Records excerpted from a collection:
=== Section Start ===

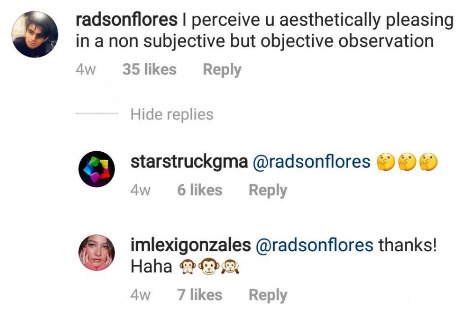Open radsonflores profile picture
Viewport: 468px width, 313px height.
[35, 34]
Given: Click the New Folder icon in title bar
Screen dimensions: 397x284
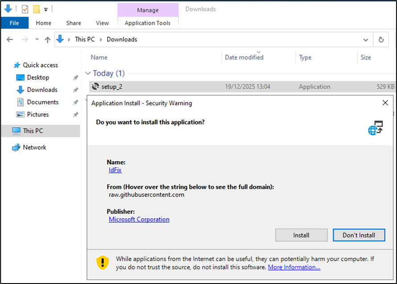Looking at the screenshot, I should 37,9.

=== Section End ===

Exercise instructions
Each line from the one containing "Given: Click the New Folder icon in title bar" through the last line of the data should be written out exactly. Skip the pictures, and add no other lines.

Result for this exercise
Given: Click the New Folder icon in title bar
Screen dimensions: 397x284
Looking at the screenshot, I should 37,9.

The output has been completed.